Люба остановилась, укоризненно посмотрела на него и молча потянула сумку из его рук.

— Ты что, мамуля? — Володя держал ношу крепко, не отдавал. — Ну что ты так переживаешь? Не тронул я эту дуру, ей-богу…

— Дурак ты! — сказала Люба, и голос её дрогнул. — Она думала, что это любовь, а ты хотел её просто использовать.

— Наше дело не рожать, сунул, вынул и бежать, — дурашливо пропел Володя.

— Отойди от меня, — шепнула Люба. — Даже смотреть на тебя не хочу! И где у меня, дуры, ум был, когда с тобой связалась! Вон ты какой… «Сунул, вынул и бежать» …Ты всех баб, и меня тоже, используешь!

Володя, не ожидавший такой реакции, остолбенел. Он поставил сумку на снег, полез за сигаретами и закурил. А Люба, не желая оставаться рядом, нагнулась, чтобы подхватить свою сумку. И тут он ударил её по руке. Не больно, но довольно ощутимо.

— А ты меня любишь? — зло спросил он и сплюнул. — Что-то ни разу не слышал…

— Шёл бы ты домой, а? — стараясь оставаться спокойной, ответила Люба. Устала я от тебя. Как-нибудь потом поговорим…

— Нет, сейчас!

До Любиного дома оставалось всего каких-то метров сто. И, кажется, Валечка хозяйничала на кухне. Там горел свет. Это Любу немного успокоило. Если Володя нахально за ней увяжется и напросится на чай, то хоть не одна с ним останется. Какая Валечка никакая, а всё-таки дочка, вдвоём-то незваного гостя легче выпроводить.

Но оказалось, что Валечка куда-то ушла, забыв выключить электричество: в коридоре и на кухне ярко горели все лампочки.

— Выпьешь со мной для согреву? — спросил Володя, доставая пузатую бутылку коньяка из внутреннего кармана куртки. — Пять звёздочек, дагестанский!

— Нигде не работаешь, а коньяки распиваешь, — сердито сказала Люба. — И откуда только деньги берёшь?

— Пусть медведь работает, — весело заржал Володя. — У него четыре лапы!

— На, пей! — Люба достала из шкафчика маленький стаканчик, поставила его на стол. — Разносолов у меня не наготовлено. На рынке весь день стояла, а не у плиты…
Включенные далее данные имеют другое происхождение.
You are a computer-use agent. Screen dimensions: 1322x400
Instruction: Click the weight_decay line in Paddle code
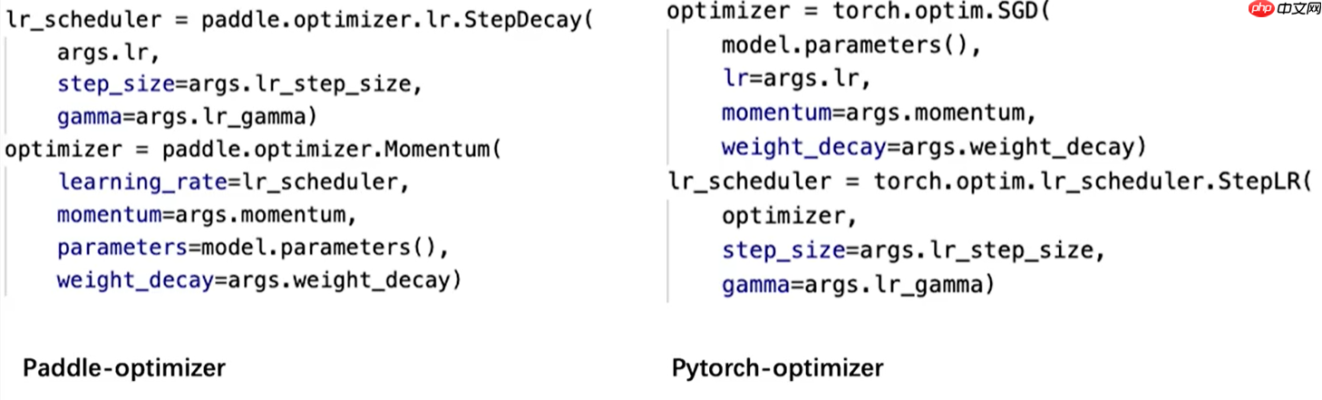259,279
— А вон там, под полотенцем что лежит? О, какой аромат! Не иначе блины с маслицем, а? — Володя откинул льняное полотенце, которым было прикрыто фаянсовое блюдо. На нём высилась горка поджаристых ноздреватых блинчиков. Любе бы порадоваться надо, что дочка наконец хоть что-то сама сделала, но она только чертыхнулась: угораздило же Валечку проявить свои кулинарные способности как раз в тот день, когда её родная матушка решила дать отставку прилипчивому ухажёру.